What you have to do
Everything from the opening line of the listing below to the line that has "This screenshot has width=1863, height=548.", inclusive, should be returned exactly, except the pictures.
(Supplied material begins)
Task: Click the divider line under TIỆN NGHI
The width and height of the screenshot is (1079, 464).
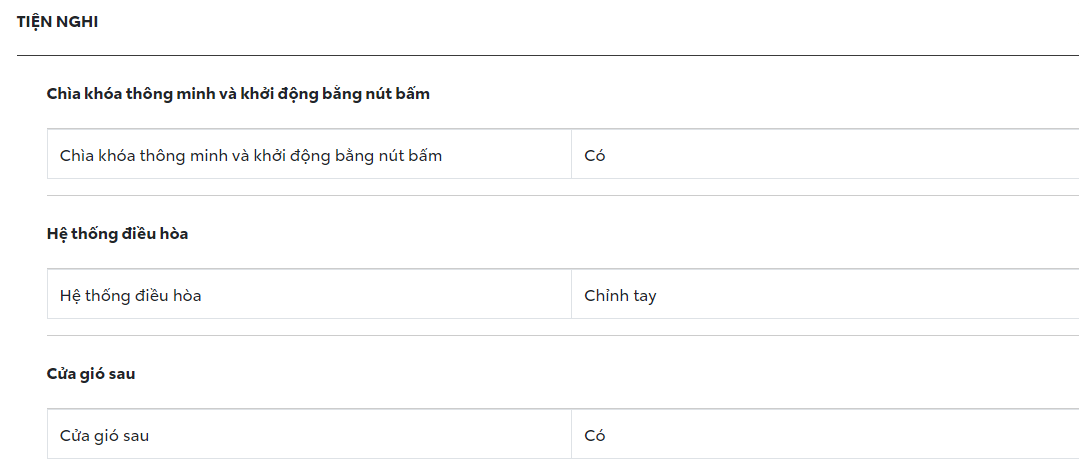Action: 540,55
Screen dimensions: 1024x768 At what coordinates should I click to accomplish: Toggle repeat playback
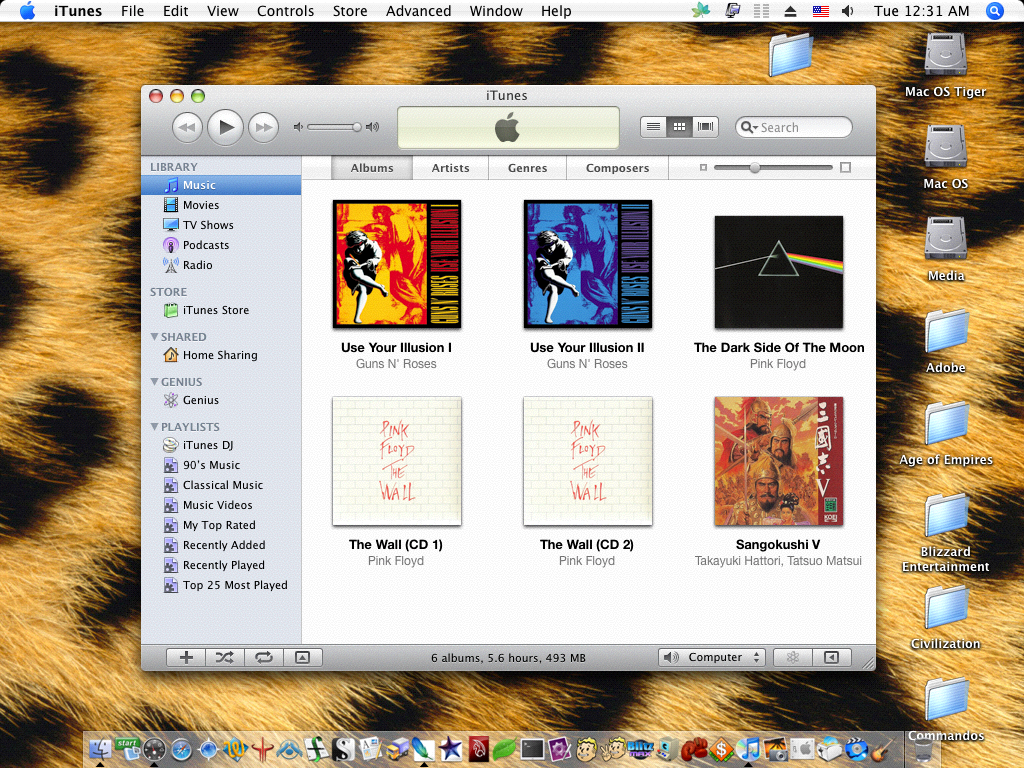(264, 657)
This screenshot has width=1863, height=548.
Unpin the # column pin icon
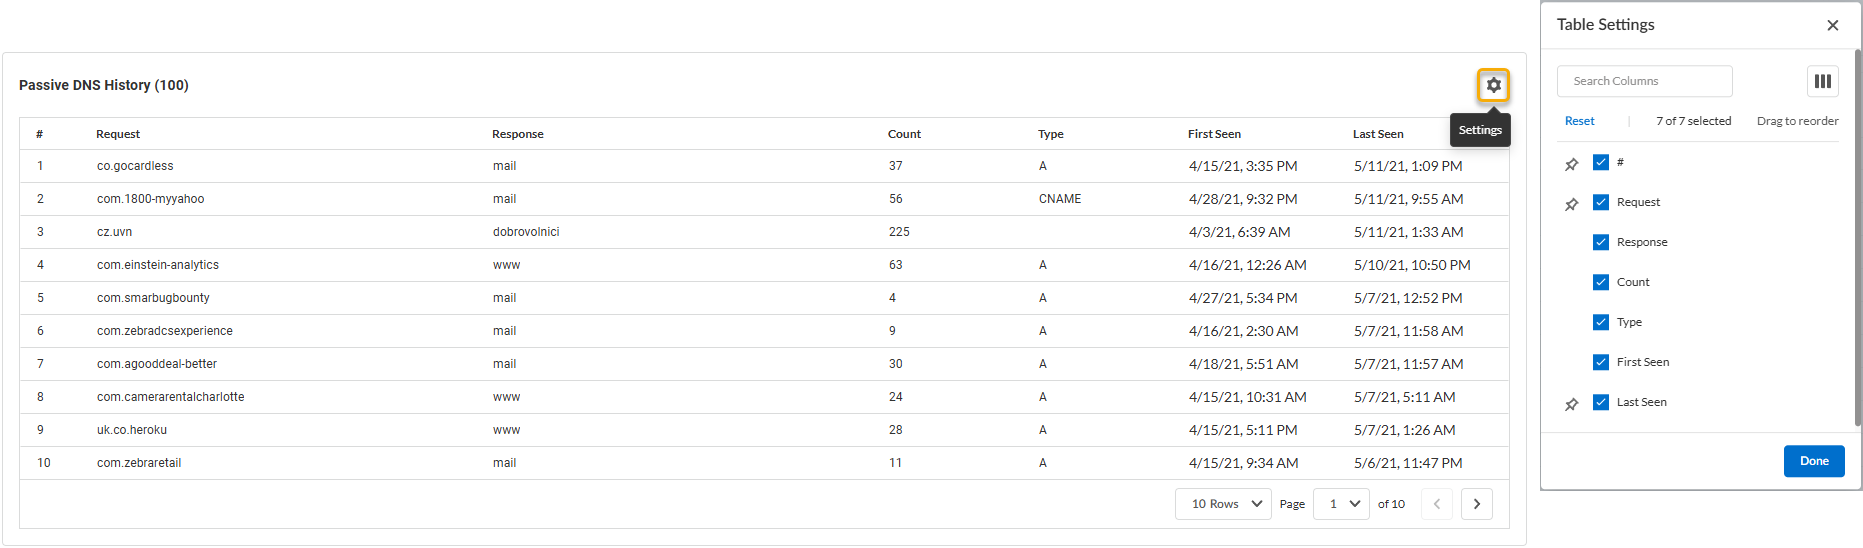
(Supplied material ends)
Solution below
Task: Click the divider line under TIỆN NGHI
The width and height of the screenshot is (1079, 464).
Action: 540,55
Screen dimensions: 1024x768 At what coordinates should I click to accomplish: Toggle repeat playback
(264, 657)
This screenshot has width=1863, height=548.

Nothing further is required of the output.